Tüm bu olanların psikolojisi altında, şahsen de gözlemleyebildiğim kadarıyla çoğu Beşiktaş taraftarı rakiplerinin kötü durumuna karşın o stattan galip çıkabileceklerine inanmıyor, takımına inansa bile birtakım güçlerin buna müsaade etmeyeceğini ve şampiyonluk yarışının erkenden kopmaması için her şeyin yapılacağını düşünüyor. Haksızlar mı, bunun yorumunu sizlere bırakıyorum.

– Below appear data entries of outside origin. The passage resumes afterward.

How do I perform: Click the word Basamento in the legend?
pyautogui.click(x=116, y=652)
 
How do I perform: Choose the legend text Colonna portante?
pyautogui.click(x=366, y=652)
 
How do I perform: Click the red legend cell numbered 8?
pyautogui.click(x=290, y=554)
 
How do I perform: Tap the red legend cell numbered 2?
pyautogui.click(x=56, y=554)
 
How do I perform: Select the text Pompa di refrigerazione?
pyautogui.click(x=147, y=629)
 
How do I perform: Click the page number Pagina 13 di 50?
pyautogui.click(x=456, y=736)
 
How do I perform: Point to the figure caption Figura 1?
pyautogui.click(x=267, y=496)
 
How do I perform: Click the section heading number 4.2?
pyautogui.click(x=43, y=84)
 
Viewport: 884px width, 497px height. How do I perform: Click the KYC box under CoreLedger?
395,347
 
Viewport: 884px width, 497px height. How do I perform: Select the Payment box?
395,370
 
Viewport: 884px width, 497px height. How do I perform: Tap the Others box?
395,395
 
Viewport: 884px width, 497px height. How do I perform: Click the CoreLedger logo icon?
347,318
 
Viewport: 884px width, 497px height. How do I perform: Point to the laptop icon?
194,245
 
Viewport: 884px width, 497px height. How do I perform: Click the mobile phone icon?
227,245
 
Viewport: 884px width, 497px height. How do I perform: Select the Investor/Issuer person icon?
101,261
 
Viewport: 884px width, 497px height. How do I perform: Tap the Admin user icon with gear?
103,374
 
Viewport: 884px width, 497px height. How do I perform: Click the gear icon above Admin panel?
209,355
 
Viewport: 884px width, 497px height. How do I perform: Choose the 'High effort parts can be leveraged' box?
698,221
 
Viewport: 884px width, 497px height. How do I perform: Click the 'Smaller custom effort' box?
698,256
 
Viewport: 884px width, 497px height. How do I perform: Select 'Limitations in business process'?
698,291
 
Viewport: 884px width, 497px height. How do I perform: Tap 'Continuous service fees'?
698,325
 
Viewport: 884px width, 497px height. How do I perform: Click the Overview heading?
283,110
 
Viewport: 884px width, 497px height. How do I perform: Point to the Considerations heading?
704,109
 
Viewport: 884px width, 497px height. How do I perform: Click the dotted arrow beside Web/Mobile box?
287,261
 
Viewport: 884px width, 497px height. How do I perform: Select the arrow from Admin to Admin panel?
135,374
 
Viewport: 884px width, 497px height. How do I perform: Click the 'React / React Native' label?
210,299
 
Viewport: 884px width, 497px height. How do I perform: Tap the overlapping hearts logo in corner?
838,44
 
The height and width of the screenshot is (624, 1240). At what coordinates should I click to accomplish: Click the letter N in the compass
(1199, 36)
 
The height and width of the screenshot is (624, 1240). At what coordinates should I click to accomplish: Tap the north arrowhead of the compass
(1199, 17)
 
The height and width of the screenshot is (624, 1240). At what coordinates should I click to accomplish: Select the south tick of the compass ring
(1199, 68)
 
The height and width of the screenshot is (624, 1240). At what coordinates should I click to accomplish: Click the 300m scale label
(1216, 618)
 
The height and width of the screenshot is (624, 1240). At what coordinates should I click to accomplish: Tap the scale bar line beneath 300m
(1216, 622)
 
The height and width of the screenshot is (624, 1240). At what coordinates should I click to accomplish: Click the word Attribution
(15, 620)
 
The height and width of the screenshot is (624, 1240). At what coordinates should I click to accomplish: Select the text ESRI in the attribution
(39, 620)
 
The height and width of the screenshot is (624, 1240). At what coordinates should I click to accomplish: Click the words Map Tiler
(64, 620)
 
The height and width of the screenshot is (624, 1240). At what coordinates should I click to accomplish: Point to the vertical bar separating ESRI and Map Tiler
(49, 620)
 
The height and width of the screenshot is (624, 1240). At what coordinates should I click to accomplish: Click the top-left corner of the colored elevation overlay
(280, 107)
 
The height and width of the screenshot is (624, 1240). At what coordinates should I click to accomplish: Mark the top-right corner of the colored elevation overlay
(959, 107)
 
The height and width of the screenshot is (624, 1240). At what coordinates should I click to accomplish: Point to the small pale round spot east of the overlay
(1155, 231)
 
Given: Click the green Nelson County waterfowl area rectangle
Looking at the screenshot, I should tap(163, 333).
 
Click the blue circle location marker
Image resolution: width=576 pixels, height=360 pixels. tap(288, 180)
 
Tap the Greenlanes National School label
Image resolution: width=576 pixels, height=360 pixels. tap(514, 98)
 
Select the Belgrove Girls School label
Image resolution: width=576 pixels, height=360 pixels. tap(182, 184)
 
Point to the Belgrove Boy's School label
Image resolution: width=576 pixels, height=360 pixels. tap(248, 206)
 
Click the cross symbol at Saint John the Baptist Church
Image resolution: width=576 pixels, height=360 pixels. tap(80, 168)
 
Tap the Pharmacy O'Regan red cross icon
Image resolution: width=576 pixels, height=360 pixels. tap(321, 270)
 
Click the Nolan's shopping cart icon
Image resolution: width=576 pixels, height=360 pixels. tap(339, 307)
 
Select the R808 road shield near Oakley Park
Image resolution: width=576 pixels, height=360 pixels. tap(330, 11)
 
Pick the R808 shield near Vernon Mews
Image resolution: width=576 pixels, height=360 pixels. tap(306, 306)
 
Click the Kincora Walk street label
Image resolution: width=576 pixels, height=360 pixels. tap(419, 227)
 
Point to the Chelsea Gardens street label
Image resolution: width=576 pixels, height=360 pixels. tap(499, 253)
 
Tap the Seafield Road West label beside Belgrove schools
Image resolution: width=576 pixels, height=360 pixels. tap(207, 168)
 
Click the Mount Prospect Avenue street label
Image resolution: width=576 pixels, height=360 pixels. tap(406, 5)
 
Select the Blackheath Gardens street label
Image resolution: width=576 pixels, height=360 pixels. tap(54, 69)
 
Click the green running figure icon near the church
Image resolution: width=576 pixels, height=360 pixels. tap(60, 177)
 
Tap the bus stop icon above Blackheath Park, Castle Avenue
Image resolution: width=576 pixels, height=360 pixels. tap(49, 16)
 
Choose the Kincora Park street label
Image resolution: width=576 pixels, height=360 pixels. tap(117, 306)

Eğer Beşiktaş takımı ve teknik heyeti de aynı psikolojiye sahiplerse eğer -ki en büyük handikap bu olur- bu durumda derbiden galibiyetle çıkılması büyük sürpriz olacaktır benim için. Dolayısıyla geçen sezon örneğini gördüğümüz bol kırmızı kartlı, bol polemikli, büyük hasarlarla çıkılan ve etkisi haftalarca sürecek bir derbi yerine, beraberlikle tamamlanan ve sonraki haftalara yansıyacak şekilde takımın ve hocanın psikolojisini alt üst etmeyen bir maç olmasını tercih ederim doğrusu. Hepsinden önemlisi de, her iki takımın da kırmızı kart görmediği ve oyun zevkimizin mahvolmadığı bir derbi olmasını temenni ediyorum…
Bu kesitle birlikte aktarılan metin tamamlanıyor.